Inequality: An overlooked contributor to mental health disorders (part 1)

Most people are aware of common risk factors for mental illness, such as genetics, adverse life events, and substance abuse. But there are a number of less obvious and less talked about influences at play when it comes to the mental health of populations across the world — one of these is inequality.

Societal inequality is an often overlooked but significant factor in predicting whether or not someone will experience a mental illness in his or her lifetime. Mental health is influenced by a number of social, economic, and physical environments, and research demonstrates that the more unequal these environments, the more likely it is that a society will have a higher prevalence of mental health issues across its population — affecting both women and men, rich and poor.

Inequality Today 

Unequal distribution of income and wealth has been growing steadily — and to unprecedented levels — over the past three decades, and widening disparities have been recognized in countries at all levels of socio‐economic development. According to estimates by The World Inequality Database (WID), in 2016:

  • The global income share captured by the top 1% of earners rose to 20% — an increase of 4% from 1980.
  • The top 10% of earners in the U.S. captured 47% of the national income, or an average income 4.7 times greater than the average income in the economy as a whole. 
  • Between 20% to 30% of children whose parents fell within the bottom 10% of earners in the U.S. went to college, compared to 90% of children whose parents fell within the top 10%.
  • Other nations in which the top 10% acquired disproportionate amounts of income included Europe (37%), China (41%), Russia (46%), Canada (47%), and Brazil (55%).
  • The Middle East was the world’s most unequal region, with 60% of its national income captured by the top 10% of earners.
  • The wealthiest 1% of India’s population owned close to 60% of the country’s capital.

Researchers at WID predict that if inequality continues to rise at the rate it has since 1980, the world’s top 1% income share could increase from 20% today to more than 24% by 2050, while the global bottom 50% share could fall from its current 10% to less than 9%. 

Income Inequality and Mental Health

Research has shown that the overall health of a population tends to be better in societies with greater income equality, and rates of mental illness, violence, and drug abuse are often higher in those that are less equal. So what exactly are the mechanisms linking economic inequality to poor health? 

In a recent review published by the World Psychiatric Association, researchers assessed 26 studies that looked at rates of income inequality in societies across the world, mostly from high-income countries, and their respective prevalences of depression. From a geographical perspective, four were conducted at the country level, 14 at the regional level (i.e., state, county, district, and municipality), and eight at the neighborhood level — 15 of the studies were from the U.S. A few significant findings included: 

  • Over 61% of the studies showed a significant positive relationship between income inequality and risk of depression.

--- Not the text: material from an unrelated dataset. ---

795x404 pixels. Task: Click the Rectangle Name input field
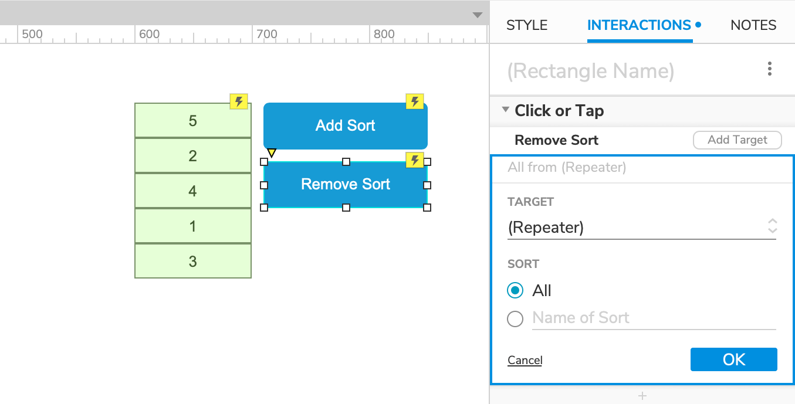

Strong correlations between residing on the lower end of the earning spectrum and feelings of social defeat and inferiority, social isolation, alienation, and loneliness were observed. These feelings were exacerbated if poorer people lived in a society that enabled them to compare themselves to those of exceptional wealth, generating greater levels of stress — a common risk factor for depression. 
  • There was a significant positive relationship between the incidence rate of schizophrenia and income inequality at the country level — one proposed cause for this association being, again, that inequality negatively affects social cohesion and increases chronic stress, which may place individuals at an increased risk of mental health disorders like schizophrenia. 
  • Five of the studies stratified their analyses by gender, with three showcasing an association between income inequality and depression in females only. One of these three studies assessed a random sample of 8,060 women in the U.S. three years after giving birth, and found that 19% reported depressive symptoms, with 7.5% reporting fair or poor health. When compared to those in the highest fifth of the distribution of household income, women in the lowest fifth more often reported depressive symptoms (33% versus 9%) and fair or poor health (15% versus 2%).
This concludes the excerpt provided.